Write out word for word everything from the start of the data below down to the line containing "center [301, 697].", including that line. Leave the pictures out of your answer.

┌─ Data to use

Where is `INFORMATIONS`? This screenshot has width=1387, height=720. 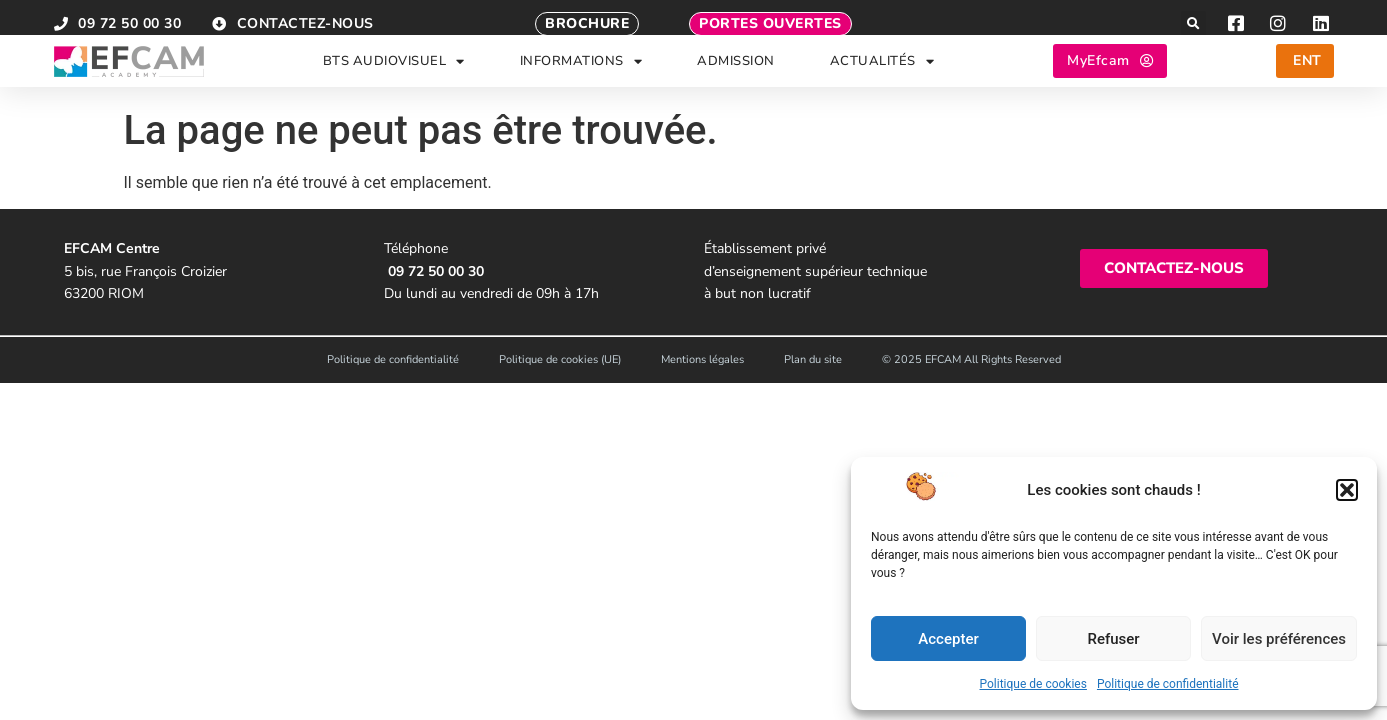
INFORMATIONS is located at coordinates (581, 73).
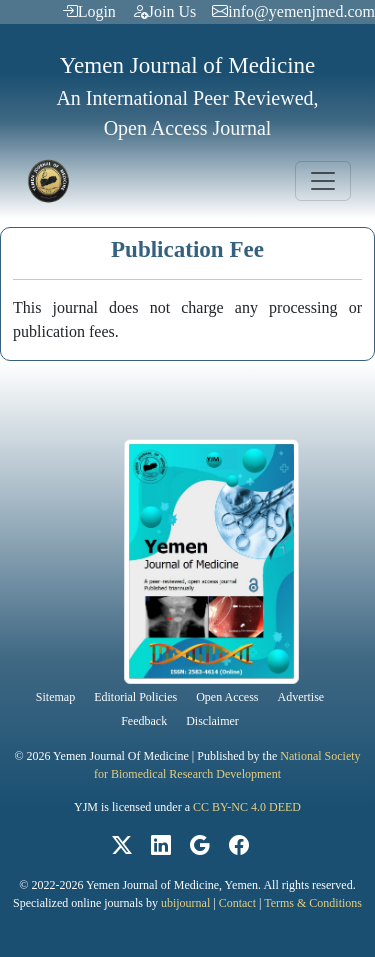  What do you see at coordinates (301, 697) in the screenshot?
I see `Advertise` at bounding box center [301, 697].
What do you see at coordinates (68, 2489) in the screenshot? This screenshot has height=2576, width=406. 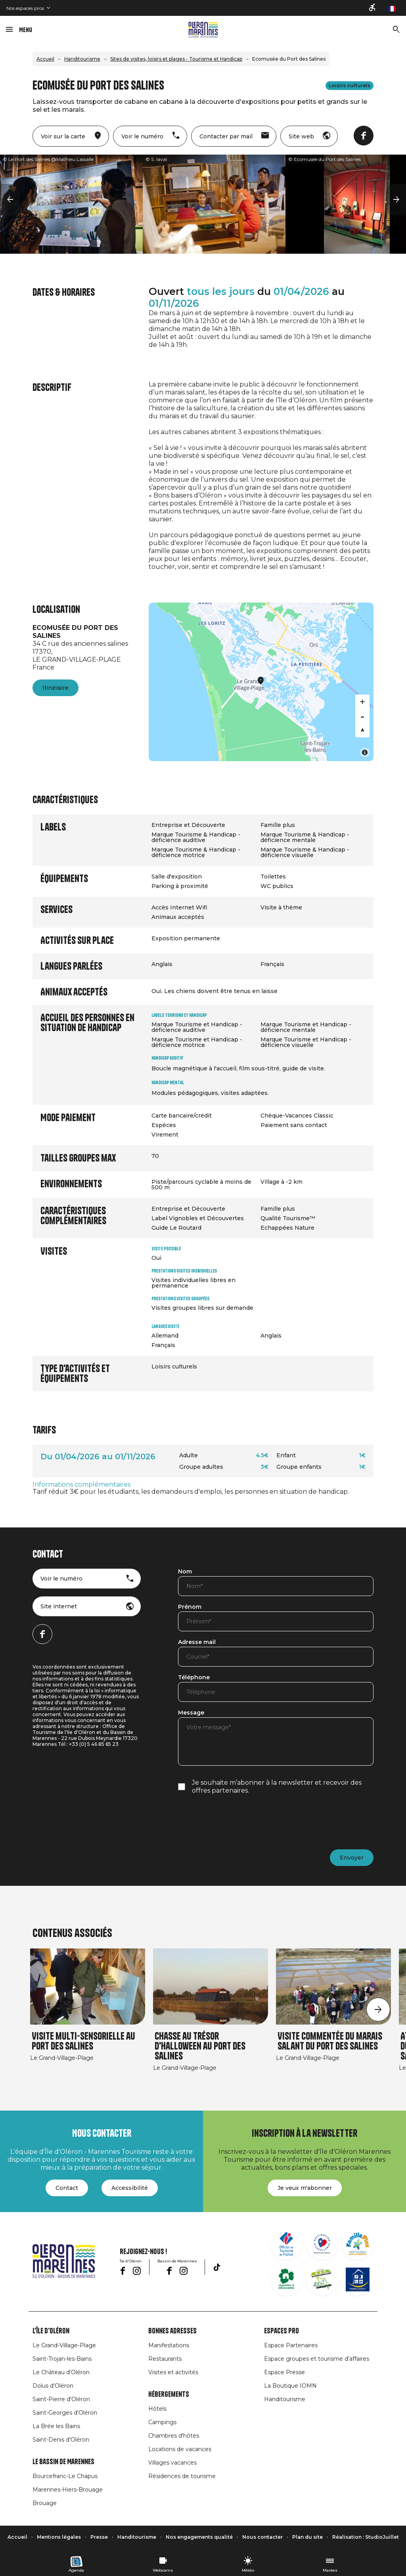 I see `Marennes-Hiers-Brouage` at bounding box center [68, 2489].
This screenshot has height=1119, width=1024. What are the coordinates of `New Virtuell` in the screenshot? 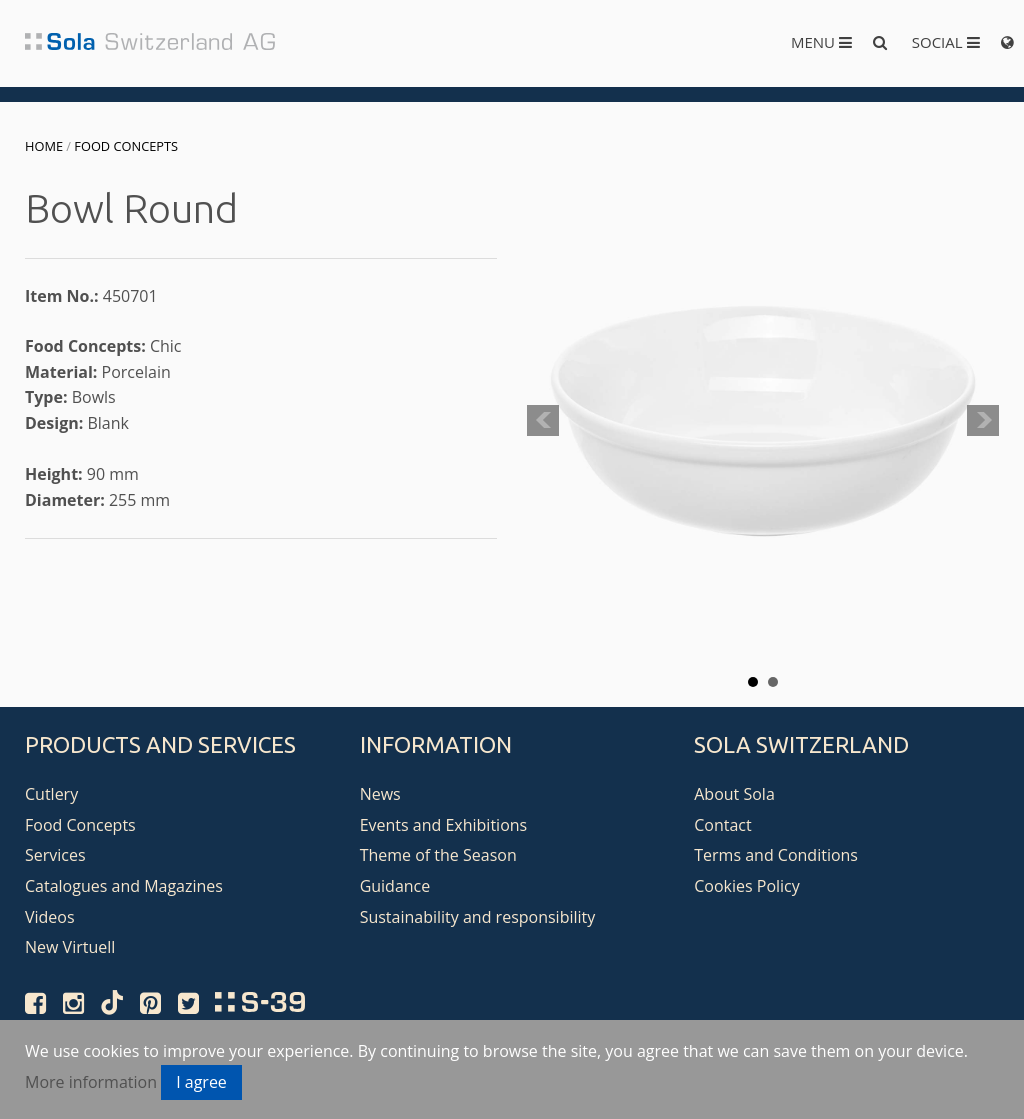 It's located at (70, 947).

└─

§ **Expected output**:
Where is `INFORMATIONS`? This screenshot has width=1387, height=720. 
INFORMATIONS is located at coordinates (581, 73).
  What do you see at coordinates (301, 697) in the screenshot?
I see `Advertise` at bounding box center [301, 697].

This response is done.